Education Department officials will meet with a negotiating committee next week for a final round of discussions about how to provide relief and to which borrowers. The two daylong sessions next week will cap months of work that began in June when the Supreme Court struck down President Biden’s first attempt to provide broad-based student loan forgiveness.

Unlike that plan, the Biden administration is now looking to provide relief to discrete groups of borrowers who meet certain eligibility criteria, such as how much time they’ve spent in repayment and whether they qualified but didn’t apply for relief under other programs.

The updated proposals build off the committee’s discussions at last month’s meeting. In response, the department is now planning to waive up to $20,000 for borrowers who owe more than they initially borrowed, who are enrolled in an income-driven repayment plan and whose income is below 225 percent of the federal poverty guidelines. Borrowers who are enrolled in the department’s new repayment plan, known as SAVE, and who earn less than $125,000 also will qualify for $20,000 in relief. 

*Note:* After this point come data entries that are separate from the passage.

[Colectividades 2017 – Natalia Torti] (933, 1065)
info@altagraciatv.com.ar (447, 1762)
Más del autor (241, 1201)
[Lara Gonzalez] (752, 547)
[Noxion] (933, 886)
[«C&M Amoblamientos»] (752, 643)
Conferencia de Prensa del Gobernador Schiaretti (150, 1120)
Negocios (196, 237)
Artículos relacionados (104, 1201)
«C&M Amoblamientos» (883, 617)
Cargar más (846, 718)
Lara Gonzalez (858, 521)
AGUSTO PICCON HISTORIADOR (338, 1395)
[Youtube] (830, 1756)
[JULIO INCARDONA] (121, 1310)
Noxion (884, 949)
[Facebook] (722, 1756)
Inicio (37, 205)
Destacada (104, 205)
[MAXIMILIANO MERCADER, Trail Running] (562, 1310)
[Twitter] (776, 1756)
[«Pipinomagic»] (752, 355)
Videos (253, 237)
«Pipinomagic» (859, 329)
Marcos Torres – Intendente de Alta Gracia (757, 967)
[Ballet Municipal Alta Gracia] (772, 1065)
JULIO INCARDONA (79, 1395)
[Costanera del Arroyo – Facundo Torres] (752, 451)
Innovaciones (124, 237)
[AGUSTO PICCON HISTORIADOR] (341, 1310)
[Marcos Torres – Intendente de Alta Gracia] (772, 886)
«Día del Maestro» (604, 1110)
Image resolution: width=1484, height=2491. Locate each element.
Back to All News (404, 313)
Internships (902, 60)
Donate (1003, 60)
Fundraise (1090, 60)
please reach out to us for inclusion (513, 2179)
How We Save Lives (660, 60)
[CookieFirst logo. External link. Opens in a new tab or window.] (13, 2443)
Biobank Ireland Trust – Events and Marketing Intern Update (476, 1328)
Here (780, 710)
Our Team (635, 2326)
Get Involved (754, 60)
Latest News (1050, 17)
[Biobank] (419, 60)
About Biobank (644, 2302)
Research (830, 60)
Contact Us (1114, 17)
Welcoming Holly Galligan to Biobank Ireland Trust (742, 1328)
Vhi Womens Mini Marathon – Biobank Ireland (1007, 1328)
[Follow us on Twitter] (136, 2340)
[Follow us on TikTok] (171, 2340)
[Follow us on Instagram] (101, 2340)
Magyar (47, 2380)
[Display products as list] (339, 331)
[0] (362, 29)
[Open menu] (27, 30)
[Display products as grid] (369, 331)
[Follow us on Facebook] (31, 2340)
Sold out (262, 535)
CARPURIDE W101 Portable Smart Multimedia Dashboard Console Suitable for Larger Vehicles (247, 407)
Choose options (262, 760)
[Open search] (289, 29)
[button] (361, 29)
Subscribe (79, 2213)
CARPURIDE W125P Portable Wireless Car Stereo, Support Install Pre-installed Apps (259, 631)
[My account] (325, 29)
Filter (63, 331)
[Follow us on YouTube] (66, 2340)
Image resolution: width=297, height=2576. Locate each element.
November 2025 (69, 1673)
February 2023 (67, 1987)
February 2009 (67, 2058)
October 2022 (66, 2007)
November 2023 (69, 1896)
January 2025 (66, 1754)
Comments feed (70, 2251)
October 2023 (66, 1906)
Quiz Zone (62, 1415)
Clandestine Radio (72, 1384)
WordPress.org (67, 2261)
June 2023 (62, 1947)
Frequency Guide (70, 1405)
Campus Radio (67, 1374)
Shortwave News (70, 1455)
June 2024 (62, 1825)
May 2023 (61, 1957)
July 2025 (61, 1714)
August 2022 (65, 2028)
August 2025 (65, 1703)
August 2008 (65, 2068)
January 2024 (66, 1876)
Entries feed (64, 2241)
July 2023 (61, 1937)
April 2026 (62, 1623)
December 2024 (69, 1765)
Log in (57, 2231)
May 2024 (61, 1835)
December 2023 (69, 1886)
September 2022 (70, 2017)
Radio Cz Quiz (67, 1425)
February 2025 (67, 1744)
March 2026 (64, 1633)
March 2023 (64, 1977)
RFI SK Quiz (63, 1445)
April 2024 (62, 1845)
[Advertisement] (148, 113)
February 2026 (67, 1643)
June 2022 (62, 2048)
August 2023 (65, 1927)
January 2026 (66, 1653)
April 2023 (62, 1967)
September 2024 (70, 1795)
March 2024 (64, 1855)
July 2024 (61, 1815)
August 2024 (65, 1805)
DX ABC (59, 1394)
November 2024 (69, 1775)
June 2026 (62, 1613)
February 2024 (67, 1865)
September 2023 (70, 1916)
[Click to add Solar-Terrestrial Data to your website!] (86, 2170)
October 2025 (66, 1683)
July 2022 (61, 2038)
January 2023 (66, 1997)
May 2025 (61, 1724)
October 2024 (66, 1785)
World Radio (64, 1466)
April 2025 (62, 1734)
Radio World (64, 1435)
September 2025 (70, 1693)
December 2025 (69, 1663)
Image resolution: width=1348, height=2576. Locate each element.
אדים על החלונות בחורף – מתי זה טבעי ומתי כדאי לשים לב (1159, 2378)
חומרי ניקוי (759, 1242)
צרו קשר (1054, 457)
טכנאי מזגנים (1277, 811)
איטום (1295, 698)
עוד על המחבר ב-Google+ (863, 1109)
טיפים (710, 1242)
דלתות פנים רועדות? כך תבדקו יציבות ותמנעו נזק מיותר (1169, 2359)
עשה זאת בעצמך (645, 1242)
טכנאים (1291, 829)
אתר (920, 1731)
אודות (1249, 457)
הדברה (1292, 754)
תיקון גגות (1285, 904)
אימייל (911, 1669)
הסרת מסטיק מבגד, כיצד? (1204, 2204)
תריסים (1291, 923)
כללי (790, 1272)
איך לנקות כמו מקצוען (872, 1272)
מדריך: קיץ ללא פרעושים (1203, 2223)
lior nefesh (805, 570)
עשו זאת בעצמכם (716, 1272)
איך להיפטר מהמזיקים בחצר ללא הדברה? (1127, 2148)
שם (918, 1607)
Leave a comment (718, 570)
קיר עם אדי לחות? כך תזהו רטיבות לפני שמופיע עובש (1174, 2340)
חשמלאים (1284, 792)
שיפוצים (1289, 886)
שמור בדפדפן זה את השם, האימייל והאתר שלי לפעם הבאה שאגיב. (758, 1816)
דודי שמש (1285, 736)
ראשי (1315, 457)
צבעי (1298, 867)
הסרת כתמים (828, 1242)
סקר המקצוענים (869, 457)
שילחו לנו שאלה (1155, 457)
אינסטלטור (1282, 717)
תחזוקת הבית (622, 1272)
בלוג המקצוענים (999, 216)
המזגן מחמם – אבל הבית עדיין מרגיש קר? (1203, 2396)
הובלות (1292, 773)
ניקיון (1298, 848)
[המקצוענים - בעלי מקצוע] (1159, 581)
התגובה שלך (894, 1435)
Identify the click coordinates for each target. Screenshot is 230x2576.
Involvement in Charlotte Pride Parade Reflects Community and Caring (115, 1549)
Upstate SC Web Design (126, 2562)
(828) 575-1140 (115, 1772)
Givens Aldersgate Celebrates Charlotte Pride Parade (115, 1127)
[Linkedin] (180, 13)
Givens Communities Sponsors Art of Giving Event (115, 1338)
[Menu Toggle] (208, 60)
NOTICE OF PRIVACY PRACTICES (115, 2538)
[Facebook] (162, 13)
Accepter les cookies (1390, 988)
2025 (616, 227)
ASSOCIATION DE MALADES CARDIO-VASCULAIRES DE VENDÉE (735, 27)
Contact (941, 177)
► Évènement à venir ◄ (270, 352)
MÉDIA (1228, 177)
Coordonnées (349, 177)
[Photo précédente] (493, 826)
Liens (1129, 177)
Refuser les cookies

Other borrowers who aren’t signed up for an income-driven repayment plan and who owe more than they initially borrowed would get up to $10,000 waived. Borrowers in this group whose income falls below 225 percent of the federal poverty guidelines would be eligible for another $10,000 in relief.

The negotiating committee will meet Dec. 11 and 12 to review the proposals. The department will incorporate any regulatory text on which the committee reaches consensus in a draft rule, which should be released next year.

“Student loans are supposed to be a bridge to a better life, not a life sentence of endless debt,” Education Secretary Miguel Cardona said in a statement. “This rulemaking process is about standing up for borrowers who’ve been failed by the country’s broken student loan system and creating new regulations that will reduce the burden of student debt in this country.”